*WHAT YOU ARE ASKED TO DO*. Please repeat, exactly as written, the line containing "Image resolution: width=600" and every line after it through the end of the records below.

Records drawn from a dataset
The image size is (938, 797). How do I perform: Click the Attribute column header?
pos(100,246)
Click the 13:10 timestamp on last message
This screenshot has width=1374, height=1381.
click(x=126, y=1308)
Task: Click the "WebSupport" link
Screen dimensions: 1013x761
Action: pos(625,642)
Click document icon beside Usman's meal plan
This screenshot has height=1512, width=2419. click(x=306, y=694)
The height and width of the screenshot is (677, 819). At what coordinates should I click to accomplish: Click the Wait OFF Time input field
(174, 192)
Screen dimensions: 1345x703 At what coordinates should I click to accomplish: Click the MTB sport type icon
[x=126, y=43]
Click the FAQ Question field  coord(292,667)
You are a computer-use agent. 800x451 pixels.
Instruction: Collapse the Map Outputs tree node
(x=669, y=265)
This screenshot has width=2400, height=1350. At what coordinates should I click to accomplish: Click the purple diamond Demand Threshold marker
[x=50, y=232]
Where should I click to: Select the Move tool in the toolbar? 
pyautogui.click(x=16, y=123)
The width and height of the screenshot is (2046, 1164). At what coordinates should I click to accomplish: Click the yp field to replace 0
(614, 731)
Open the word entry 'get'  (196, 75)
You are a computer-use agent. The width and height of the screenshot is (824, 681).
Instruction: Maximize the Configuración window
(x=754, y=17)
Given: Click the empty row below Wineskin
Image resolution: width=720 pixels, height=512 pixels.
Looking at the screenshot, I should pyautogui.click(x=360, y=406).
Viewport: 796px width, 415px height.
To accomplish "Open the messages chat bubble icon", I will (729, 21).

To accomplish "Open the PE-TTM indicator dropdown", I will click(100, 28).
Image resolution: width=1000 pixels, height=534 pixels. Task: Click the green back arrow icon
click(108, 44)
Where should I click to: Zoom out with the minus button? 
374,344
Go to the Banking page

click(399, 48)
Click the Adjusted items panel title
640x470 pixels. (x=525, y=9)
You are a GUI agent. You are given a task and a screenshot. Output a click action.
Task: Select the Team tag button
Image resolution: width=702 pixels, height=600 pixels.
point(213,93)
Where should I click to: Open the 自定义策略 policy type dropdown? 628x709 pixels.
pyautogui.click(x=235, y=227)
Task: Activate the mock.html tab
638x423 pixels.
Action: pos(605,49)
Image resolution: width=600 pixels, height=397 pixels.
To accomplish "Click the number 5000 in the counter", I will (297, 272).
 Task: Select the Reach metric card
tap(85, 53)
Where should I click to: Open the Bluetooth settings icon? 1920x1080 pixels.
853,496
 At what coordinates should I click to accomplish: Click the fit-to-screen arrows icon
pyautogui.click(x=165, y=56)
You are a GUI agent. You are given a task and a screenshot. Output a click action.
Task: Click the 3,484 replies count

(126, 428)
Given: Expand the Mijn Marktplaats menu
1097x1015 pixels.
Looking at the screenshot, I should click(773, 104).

*EXERCISE RESULT*.
Image resolution: width=600 pixels, height=397 pixels.
To accomplish "Click the number 5000 in the counter", I will (297, 272).
 Task: Select the Reach metric card
tap(85, 53)
Where should I click to: Open the Bluetooth settings icon? 1920x1080 pixels.
853,496
 At what coordinates should I click to accomplish: Click the fit-to-screen arrows icon
pyautogui.click(x=165, y=56)
You are a GUI agent. You are given a task and a screenshot. Output a click action.
Task: Click the 3,484 replies count

(126, 428)
Given: Expand the Mijn Marktplaats menu
1097x1015 pixels.
Looking at the screenshot, I should click(773, 104).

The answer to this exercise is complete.